**WORK TO BE COMPLETED**: Copy exactly the line containing "Given: Open the" and all the lines that follow it to the end of the records, minus the pictures.

Screenshot grounding data:

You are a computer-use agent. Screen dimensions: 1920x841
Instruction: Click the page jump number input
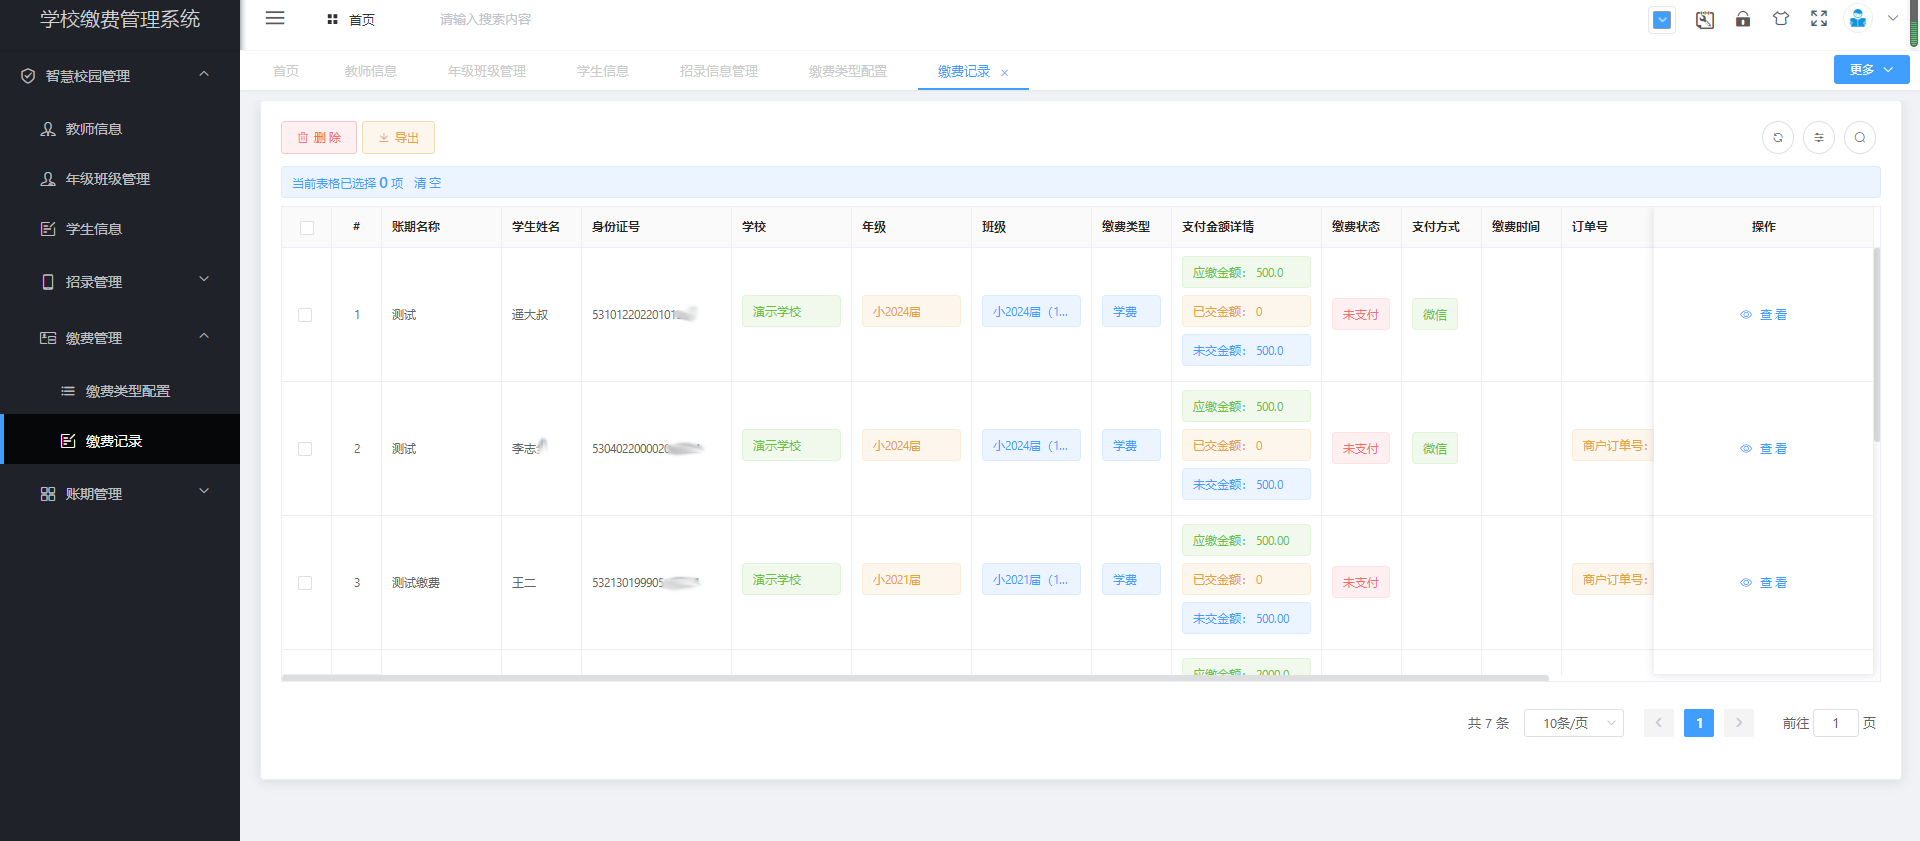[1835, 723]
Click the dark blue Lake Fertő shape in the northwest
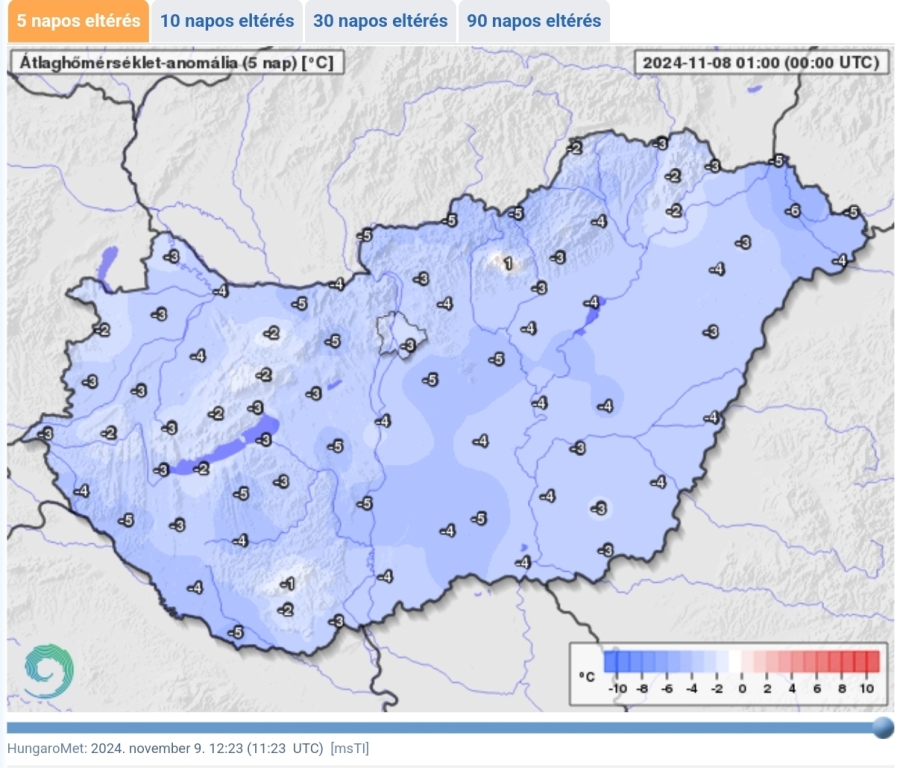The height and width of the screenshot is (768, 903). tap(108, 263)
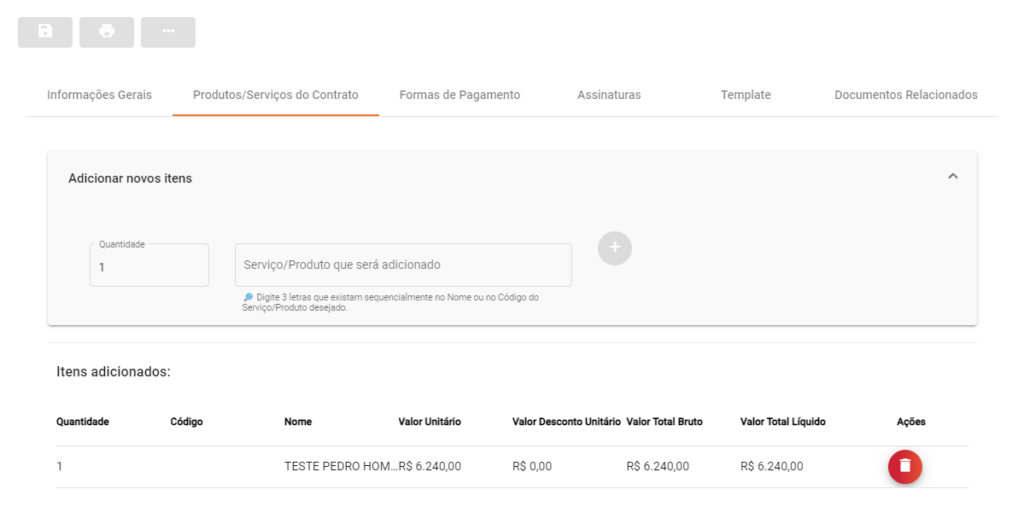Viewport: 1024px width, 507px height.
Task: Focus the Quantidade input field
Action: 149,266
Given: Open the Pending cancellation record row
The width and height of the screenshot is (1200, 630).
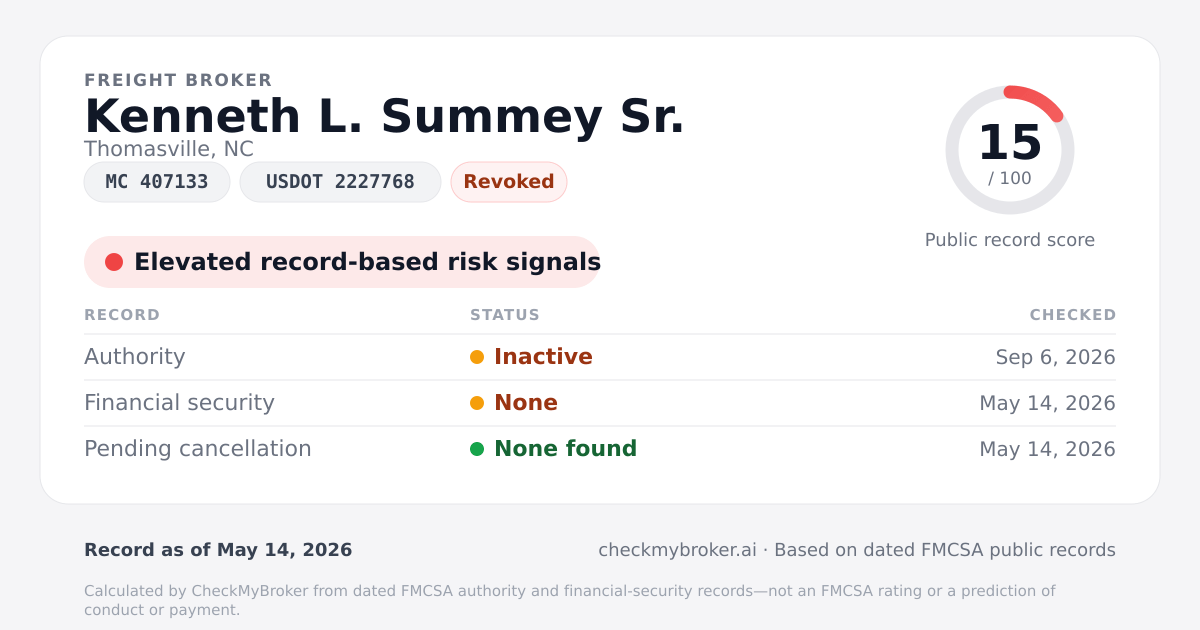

**EXPECTED ANSWER**:
Given: Open the Pending cancellation record row
The width and height of the screenshot is (1200, 630).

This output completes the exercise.